◆ **Exercise prompt**
A partial copy is required: transcribe exactly the lines from the one containing "Where should I click to: Select" through the last line below, without any pictures.

(Task inputs)

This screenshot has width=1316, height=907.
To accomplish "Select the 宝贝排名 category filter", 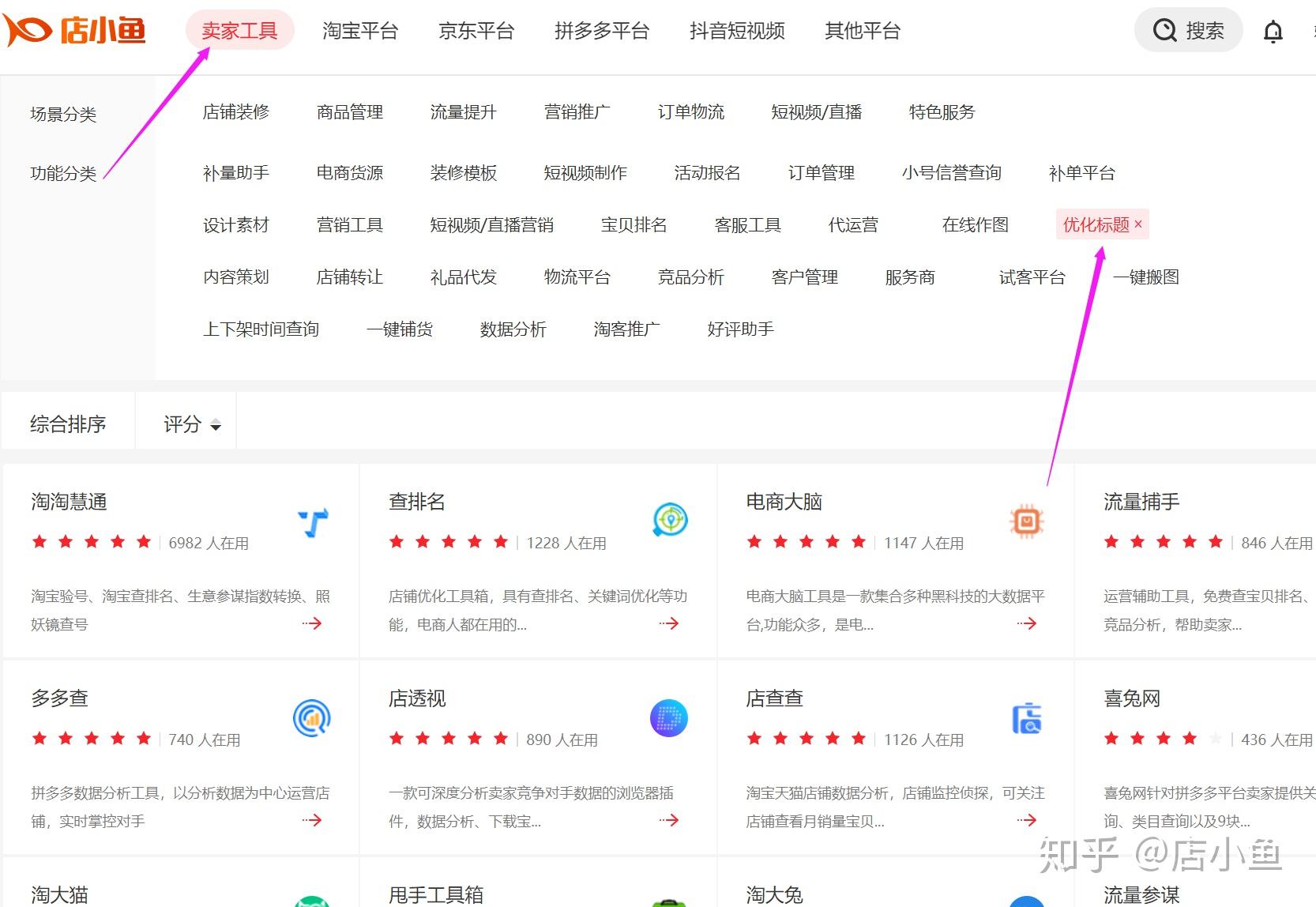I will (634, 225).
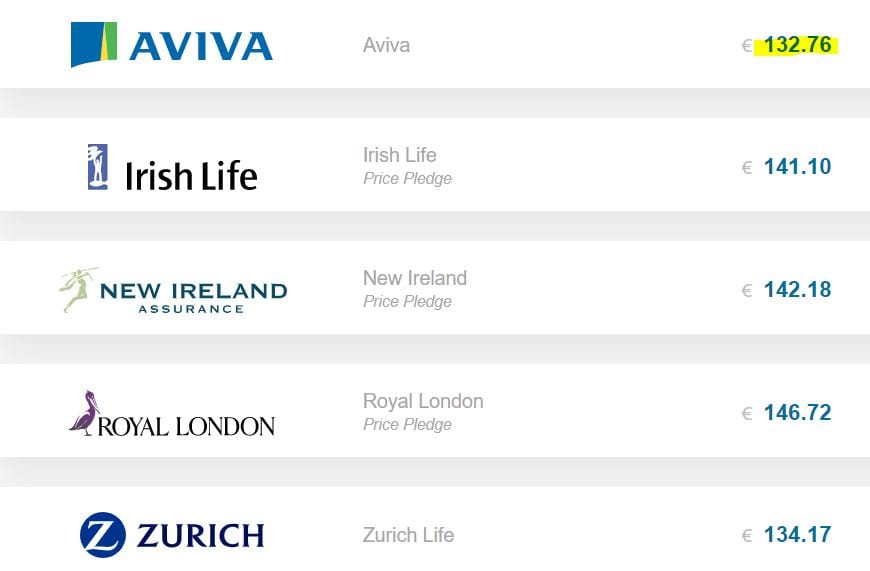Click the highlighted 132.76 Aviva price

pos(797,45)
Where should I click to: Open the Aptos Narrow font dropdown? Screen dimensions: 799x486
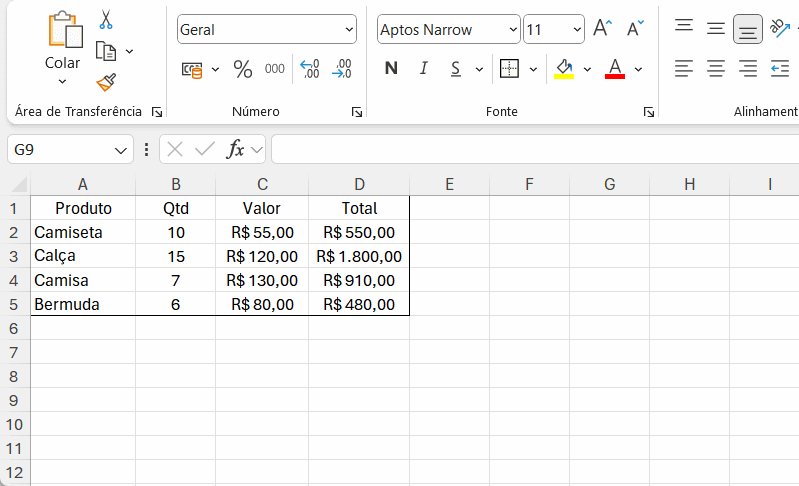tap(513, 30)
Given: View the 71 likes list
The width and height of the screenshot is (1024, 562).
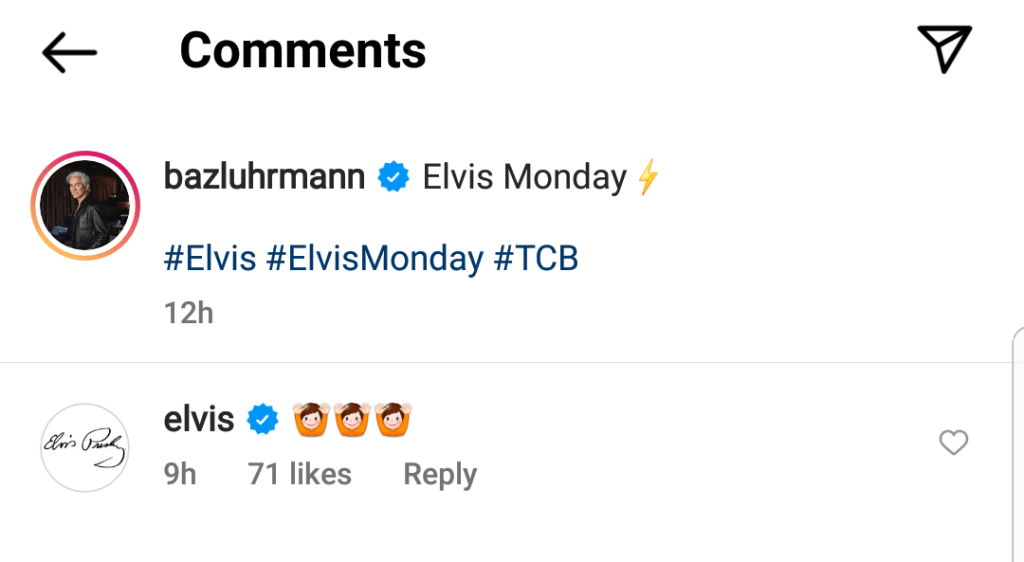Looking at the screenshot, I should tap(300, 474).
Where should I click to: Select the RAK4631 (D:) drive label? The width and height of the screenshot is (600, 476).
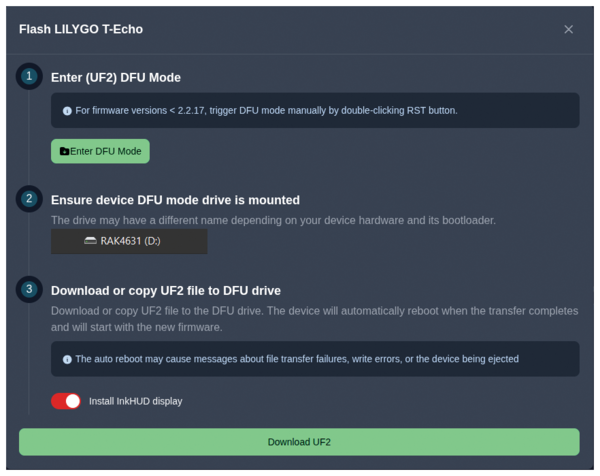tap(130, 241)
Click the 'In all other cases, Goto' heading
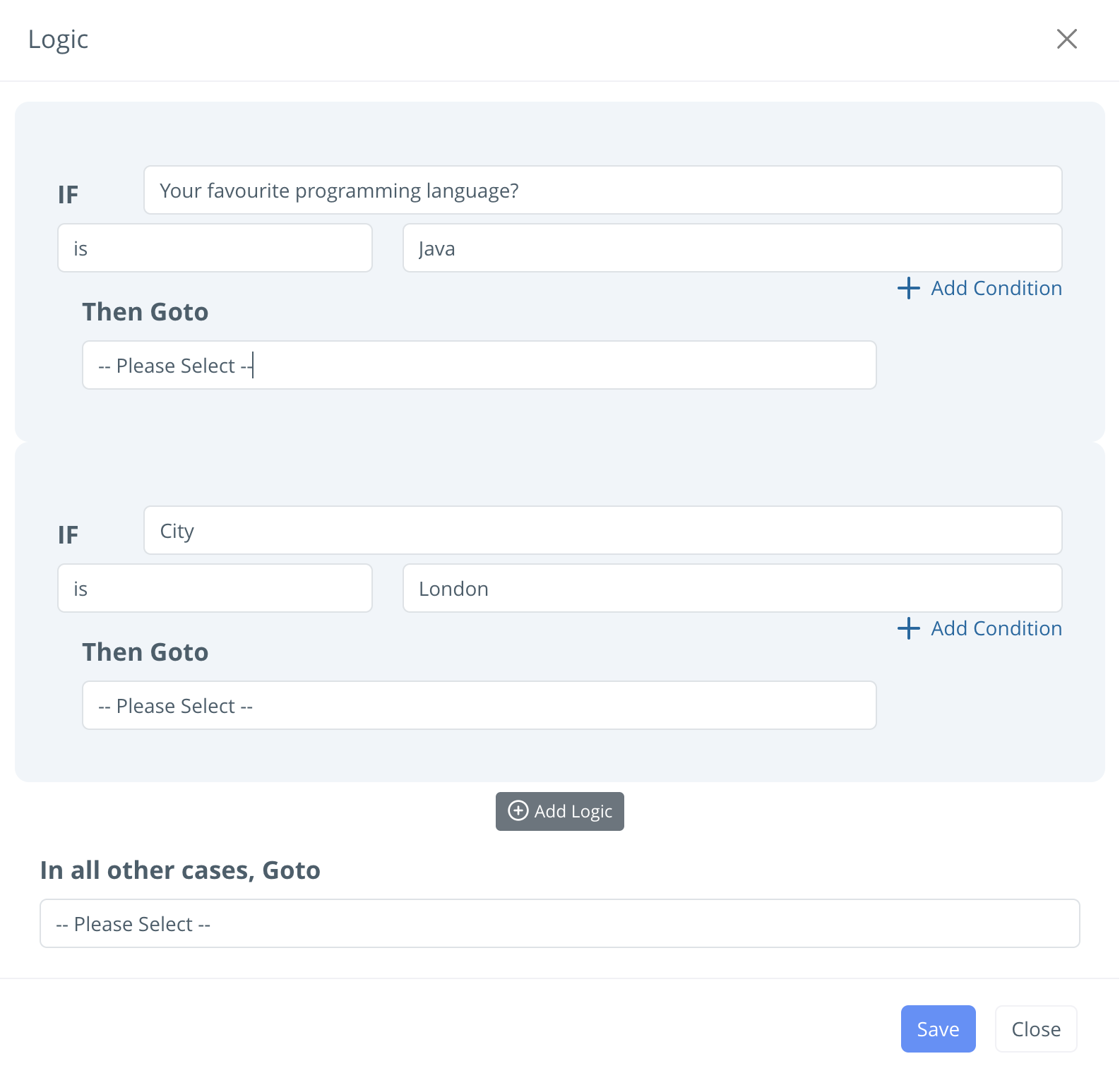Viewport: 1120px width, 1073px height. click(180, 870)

(End Task inputs)

◆ **Result of the exercise**
Where should I click to: Select the RAK4631 (D:) drive label? The width and height of the screenshot is (600, 476).
tap(130, 241)
Click the 'In all other cases, Goto' heading
Viewport: 1120px width, 1073px height. click(180, 870)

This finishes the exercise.